Medical face masks must meet five specifications for filtering according to the ASTM F2100-19e1 (2019) standard: 1) bacterial filtration efficiency (BFE), 2) submicron particulate filtration efficiency (PFE), 3) differential pressure (ΔP), 4) resistance to penetration by synthetic blood, and 5) flammability. Medical face masks are classified according to three levels of protection: Level 1 (low), Level 2 (moderate), and Level 3 (high), with differing specifications. The BFE tests measure the percent efficiency of the material in preventing the passage of bacteria through the mask. The BFE test is performed with an aerosol of Staphylococcus aureus bacteria (particles of approximately 3 µm) at a constant flow rate of 28.3 L/min (i.e., a normal breathing flow rate) (ASTM F2101-19 2019). Submicron PFE tests measure the initial particle filtration efficiencies of materials used in medical face masks using monodispersed aerosols of latex particles, usually at 0.1 µm in diameter (ASTM F2299/F2299M-03 2017). Both BFE and PFE must meet the requirements of ≥ 95% for low-barrier face masks (Level 1) and ≥ 98% for moderate- and high-barrier face masks (Levels 2 and 3). Differential pressure tests measure the pressure drop across a medical face mask under specific conditions of airflow, temperature, and humidity. The ΔP metric is an indicator of the breathability of the mask, expressed in mm H2O / cm2 or Pa/cm2. The ASTM F2100-19e1 (2019) standard requires a ΔP of < 4.0 mm H2O / cm2 (< 39.2 Pa/cm2) for low-barrier face masks (Level 1) and of < 5.0 mm H2O / cm2 (< 49.0 Pa/cm2) for moderate- and high-barrier face masks (Levels 2 and 3) (Public Works and Government Services Canada 2020). Lower pressures indicate higher breathability or higher air permeability. The breathability of medical face masks depends on several parameters, such as textile type, the applied finish, the thickness, and the number of layers (Rogister and Croes 2013). Resistance to penetration by a synthetic blood is tested according to the ASTM F1862/F1862M-17 (2017) standard, which requires resistance to synthetic blood at pressures of 80 mm Hg, 120 mm Hg, and 160 mm Hg to qualify for the low-, moderate-, or high-barrier classes, respectively. Flammability tests are based on the rate of flame spread on the material. All medical face masks must meet the requirements for class 1 (Nelson Labs 2019).
Filter Media
Protective masks have an air filtration system that can be composed of various filter media. The air filter medium is the part of the filter that separates harmful particles from the air. Air filters are used for a wide range of applications, including vehicle air, commercial and residential indoor air (e.g., heating, ventilation, and air-conditioning systems and high-efficiency particulate air (HEPA) filters), clean rooms, laboratory hoods, large baghouse filters, flue gas scrubbers, industrial dust collectors, vacuum cleaner bags, medical protective devices (e.g., respirators and face masks) (Mukhopadhyay 2014), non-medical face masks, and reusable cloth masks made with a replaceable filter bag. Nonwoven filter media are formed by dry-forming, wet-laid, or combined technologies using many processes depending on the raw material (polymer or fiber source) and filter end use. Dry-forming processes include air-laid web (used to form absorbent materials, normally from cellulose fluff pulp), dry-laid web (used to form many felt materials used for filtration), melt spinning (used to produce spunbonded and meltblown microfibers from melt polymers), and nanofiber spinning (used to produce nanofibers by electrospinning or centrifugal spinning methods) processes. The wet-laid process is used to form webs from wood pulp, vegetable fibers, fibers of polyester, nylon, rayon, or any other material that can be dispersed in water, whereas combined technologies are used to form multi-layer composite structures, as in SMS technology, and nonwoven-membrane materials using different processes and/or materials (Hutten 2016).

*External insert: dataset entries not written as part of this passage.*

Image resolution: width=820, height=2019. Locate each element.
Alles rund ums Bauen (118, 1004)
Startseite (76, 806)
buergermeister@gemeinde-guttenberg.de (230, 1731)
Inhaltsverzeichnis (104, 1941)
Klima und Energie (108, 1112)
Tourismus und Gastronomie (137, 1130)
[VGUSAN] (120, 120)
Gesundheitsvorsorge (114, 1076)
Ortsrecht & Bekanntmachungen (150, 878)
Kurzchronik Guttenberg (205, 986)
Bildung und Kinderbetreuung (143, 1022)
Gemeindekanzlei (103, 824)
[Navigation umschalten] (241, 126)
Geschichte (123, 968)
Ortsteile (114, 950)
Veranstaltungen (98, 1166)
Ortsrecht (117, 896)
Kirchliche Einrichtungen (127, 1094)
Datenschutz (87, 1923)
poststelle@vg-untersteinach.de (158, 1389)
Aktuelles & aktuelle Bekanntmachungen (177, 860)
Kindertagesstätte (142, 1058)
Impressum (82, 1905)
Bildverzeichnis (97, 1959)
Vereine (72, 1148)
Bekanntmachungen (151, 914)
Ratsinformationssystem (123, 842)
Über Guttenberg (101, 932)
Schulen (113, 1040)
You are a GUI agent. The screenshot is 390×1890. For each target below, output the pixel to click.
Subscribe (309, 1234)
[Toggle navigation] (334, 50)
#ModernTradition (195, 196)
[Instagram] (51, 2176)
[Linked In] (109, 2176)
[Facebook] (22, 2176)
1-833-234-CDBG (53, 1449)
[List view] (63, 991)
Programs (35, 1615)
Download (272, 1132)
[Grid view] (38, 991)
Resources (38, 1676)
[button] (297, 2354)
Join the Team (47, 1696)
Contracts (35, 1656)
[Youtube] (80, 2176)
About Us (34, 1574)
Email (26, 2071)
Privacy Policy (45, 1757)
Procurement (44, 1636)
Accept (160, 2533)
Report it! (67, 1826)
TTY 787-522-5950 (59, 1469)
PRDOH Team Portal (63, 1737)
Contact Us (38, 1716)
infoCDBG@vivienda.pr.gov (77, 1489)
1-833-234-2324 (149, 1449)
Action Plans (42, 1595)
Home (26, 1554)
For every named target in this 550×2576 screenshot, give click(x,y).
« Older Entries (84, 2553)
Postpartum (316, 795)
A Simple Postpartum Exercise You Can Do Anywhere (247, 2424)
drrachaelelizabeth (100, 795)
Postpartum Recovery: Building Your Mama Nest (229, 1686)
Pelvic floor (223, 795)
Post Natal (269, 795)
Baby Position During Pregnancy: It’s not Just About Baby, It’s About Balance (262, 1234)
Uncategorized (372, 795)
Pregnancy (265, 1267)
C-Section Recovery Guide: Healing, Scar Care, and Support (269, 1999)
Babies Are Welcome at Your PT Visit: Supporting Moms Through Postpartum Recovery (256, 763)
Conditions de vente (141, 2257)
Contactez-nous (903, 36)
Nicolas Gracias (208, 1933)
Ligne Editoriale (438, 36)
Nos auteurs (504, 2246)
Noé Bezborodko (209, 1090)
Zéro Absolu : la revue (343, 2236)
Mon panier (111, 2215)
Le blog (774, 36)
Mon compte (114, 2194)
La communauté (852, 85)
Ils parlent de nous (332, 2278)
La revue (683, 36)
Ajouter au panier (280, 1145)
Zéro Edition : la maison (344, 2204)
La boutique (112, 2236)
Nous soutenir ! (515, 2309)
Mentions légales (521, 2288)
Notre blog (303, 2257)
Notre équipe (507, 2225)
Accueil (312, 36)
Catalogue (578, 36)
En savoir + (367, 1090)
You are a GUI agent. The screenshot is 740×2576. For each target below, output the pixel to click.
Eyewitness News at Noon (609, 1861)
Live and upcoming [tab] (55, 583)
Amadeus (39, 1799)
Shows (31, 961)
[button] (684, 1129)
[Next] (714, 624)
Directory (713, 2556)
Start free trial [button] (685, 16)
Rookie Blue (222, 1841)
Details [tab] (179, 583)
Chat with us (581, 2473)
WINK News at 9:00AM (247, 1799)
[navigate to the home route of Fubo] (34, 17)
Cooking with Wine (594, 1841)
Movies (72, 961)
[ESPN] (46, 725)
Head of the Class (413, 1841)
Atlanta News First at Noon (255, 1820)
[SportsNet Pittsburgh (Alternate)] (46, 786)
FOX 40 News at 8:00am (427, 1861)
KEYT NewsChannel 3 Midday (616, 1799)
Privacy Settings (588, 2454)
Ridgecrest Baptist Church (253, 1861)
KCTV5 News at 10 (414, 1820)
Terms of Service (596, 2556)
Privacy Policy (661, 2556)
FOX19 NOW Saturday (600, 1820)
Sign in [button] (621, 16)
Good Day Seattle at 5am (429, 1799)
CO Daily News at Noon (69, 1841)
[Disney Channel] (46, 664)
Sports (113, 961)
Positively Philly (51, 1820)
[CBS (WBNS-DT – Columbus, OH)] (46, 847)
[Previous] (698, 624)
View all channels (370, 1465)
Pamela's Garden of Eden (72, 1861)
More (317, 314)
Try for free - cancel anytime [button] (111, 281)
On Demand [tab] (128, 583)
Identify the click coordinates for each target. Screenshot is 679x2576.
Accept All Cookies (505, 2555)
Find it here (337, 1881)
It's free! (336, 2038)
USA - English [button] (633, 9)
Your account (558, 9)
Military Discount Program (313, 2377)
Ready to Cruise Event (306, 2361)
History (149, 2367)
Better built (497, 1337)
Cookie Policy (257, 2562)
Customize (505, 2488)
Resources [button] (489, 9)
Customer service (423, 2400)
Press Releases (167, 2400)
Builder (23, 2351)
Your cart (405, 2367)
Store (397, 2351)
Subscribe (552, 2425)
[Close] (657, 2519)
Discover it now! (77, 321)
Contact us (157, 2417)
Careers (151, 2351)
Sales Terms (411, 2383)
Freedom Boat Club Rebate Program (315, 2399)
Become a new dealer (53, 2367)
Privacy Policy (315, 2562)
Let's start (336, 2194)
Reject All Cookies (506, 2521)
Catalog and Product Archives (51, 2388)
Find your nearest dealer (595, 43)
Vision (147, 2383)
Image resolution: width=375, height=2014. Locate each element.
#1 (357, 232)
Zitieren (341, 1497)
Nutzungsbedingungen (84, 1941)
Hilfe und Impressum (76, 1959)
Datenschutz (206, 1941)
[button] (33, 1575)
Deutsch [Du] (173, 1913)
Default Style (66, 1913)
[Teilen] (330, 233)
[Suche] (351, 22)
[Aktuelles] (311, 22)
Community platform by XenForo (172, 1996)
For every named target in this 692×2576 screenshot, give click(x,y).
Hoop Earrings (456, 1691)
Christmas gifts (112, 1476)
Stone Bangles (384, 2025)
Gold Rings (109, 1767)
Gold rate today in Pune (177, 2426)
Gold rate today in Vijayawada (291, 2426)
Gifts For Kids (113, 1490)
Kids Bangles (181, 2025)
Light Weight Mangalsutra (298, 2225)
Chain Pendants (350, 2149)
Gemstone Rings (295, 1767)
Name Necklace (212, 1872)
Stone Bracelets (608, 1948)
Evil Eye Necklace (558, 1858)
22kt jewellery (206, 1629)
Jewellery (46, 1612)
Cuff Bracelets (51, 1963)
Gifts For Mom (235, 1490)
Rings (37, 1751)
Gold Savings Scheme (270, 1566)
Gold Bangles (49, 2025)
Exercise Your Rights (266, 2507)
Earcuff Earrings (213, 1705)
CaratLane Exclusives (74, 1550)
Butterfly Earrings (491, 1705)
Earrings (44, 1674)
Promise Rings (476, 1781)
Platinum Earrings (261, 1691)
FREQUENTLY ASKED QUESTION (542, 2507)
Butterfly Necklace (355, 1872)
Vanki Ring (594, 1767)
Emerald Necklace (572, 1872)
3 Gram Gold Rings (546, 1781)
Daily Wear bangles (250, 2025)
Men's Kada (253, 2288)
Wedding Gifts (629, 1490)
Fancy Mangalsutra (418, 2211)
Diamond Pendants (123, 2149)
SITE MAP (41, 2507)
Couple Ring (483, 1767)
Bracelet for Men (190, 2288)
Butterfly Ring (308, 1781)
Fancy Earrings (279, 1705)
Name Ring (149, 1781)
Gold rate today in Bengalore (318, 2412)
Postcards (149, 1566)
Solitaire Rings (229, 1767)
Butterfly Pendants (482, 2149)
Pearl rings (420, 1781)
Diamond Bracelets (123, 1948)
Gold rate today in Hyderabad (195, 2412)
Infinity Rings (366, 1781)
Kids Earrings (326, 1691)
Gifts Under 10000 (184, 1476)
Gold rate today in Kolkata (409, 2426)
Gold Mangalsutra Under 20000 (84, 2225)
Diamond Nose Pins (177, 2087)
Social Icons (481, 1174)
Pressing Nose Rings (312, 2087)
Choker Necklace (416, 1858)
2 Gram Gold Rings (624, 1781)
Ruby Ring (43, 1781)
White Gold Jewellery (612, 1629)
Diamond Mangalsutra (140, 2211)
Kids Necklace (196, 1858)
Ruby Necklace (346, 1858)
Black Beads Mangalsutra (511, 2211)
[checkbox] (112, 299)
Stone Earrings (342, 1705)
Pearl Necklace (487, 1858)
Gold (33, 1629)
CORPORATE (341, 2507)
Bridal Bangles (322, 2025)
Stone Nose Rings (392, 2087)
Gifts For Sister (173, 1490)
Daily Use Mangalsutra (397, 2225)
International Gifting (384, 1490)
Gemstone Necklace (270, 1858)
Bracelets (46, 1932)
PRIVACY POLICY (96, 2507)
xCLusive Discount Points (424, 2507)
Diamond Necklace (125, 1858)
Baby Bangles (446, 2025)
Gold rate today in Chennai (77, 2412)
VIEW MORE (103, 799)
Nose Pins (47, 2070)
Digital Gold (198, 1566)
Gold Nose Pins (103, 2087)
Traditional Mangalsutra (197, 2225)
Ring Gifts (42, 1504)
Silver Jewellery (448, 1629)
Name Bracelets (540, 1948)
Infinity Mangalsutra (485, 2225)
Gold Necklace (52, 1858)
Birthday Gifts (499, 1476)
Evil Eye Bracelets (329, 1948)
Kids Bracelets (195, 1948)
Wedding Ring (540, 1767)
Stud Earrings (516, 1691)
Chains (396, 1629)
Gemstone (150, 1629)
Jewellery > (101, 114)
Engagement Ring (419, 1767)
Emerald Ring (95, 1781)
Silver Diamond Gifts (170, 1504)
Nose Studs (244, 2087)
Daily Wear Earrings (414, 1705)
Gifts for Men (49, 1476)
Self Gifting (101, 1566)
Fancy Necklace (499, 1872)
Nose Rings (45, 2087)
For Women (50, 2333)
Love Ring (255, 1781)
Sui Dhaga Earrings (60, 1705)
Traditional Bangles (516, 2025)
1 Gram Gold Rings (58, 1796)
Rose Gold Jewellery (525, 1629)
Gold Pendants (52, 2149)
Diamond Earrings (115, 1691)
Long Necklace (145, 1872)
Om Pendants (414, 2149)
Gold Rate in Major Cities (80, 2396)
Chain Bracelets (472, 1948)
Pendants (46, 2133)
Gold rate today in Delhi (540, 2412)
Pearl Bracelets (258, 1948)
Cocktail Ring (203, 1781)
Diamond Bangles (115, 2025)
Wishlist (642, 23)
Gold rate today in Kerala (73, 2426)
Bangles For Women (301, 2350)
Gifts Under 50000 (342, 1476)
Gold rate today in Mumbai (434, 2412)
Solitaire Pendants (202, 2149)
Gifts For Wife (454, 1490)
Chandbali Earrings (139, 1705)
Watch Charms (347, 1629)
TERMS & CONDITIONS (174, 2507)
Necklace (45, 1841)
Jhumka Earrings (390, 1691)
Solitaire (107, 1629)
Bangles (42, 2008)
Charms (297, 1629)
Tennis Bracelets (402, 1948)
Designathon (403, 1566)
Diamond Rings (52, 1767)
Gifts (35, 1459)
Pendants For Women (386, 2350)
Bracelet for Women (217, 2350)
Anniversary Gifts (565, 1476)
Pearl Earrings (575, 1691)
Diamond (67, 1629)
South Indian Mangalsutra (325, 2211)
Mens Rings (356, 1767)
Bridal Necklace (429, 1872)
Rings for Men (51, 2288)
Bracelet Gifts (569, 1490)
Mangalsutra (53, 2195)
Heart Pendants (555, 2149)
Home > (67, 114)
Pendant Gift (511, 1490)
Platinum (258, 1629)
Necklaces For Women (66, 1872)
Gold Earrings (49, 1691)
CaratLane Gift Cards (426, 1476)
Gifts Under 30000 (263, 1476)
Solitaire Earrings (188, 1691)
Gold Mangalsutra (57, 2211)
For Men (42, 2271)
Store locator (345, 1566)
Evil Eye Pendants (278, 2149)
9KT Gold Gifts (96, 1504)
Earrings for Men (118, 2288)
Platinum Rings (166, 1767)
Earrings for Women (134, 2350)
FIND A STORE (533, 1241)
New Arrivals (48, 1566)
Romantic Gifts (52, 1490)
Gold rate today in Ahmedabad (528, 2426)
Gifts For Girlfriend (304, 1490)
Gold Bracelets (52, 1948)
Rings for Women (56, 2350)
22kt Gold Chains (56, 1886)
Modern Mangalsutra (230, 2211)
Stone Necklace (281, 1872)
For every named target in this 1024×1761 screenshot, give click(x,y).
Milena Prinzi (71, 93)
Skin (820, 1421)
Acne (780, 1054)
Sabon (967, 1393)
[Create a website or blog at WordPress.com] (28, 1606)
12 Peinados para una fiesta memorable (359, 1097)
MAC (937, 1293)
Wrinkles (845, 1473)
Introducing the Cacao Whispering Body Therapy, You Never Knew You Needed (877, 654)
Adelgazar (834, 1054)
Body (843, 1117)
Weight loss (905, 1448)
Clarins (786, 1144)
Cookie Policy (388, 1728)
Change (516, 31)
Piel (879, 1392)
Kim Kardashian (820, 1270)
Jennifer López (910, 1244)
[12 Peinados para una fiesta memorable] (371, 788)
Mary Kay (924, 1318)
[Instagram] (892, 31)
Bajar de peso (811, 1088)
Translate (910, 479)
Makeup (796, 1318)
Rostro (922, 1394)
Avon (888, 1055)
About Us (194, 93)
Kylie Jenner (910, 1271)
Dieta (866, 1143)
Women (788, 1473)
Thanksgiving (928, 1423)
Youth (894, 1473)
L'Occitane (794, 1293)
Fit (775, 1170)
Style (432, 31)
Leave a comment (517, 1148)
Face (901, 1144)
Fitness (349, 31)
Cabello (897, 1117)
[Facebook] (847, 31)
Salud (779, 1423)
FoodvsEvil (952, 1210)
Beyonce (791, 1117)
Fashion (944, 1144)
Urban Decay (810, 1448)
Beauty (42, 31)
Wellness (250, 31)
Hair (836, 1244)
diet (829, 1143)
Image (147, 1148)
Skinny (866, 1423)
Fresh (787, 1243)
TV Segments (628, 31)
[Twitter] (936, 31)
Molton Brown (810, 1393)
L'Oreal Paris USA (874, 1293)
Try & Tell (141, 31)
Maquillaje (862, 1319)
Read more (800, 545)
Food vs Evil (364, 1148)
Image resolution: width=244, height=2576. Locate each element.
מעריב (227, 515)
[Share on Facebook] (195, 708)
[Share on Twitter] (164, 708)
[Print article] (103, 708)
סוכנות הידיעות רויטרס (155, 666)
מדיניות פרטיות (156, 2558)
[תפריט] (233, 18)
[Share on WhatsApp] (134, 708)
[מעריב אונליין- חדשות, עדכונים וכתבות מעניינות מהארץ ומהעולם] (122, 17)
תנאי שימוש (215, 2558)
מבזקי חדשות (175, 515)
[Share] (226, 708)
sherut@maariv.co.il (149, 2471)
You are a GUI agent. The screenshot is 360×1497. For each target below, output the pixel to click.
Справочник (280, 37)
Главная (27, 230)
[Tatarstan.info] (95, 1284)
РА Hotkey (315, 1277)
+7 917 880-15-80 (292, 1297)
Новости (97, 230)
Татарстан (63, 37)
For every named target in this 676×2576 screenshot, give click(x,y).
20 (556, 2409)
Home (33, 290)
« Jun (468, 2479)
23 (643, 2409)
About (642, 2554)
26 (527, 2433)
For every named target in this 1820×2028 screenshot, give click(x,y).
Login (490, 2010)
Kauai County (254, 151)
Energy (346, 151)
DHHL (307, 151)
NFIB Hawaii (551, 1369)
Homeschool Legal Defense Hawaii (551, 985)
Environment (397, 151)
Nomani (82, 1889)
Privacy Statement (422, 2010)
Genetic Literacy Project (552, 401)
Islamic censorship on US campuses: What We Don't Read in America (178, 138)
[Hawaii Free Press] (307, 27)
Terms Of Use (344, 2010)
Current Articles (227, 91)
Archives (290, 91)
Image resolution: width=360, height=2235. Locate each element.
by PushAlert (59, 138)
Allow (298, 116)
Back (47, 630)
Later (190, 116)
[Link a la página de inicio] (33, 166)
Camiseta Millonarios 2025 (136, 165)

Air filter media are designed to filter airborne particles using various filtration mechanisms. There are five filtration mechanisms by which airborne particles (aerosols) can be controlled: interception, inertial impaction, Brownian diffusion, gravitational settling, and electrostatic attraction (used in N95 respirators). In N95 respirators and medical face masks, filters must have a porous structure designed to maximize the space for filtration while keeping the differential pressure sufficiently low to maintain breathability (Vaughn and Ramachandran 2002; Institute of Medicine 2006). Medical face masks comprise a combined filtration mechanism: Inertial impaction and interception predominate in the BFE test for the capture of large particles, while Brownian diffusion predominates in the PFE test for submicron particles (Tong et al. 2016). The N95 respirators are also built to capture particles of different sizes: Large particles (> 1 µm) are captured by interception and inertial impaction, while small particles (< 0.1 µm) are captured by Brownian diffusion, and both small and large negatively charged particles can be captured by electrostatic attraction, which has the advantage of maintaining a low airflow resistance (Institute of Medicine 2006). Protective masks generally use a filtering gradient from the largest to the smallest particles through the mask. This way, the first layer of the filter captures the larger particles and prevents clogging of the pores in the subsequent layers.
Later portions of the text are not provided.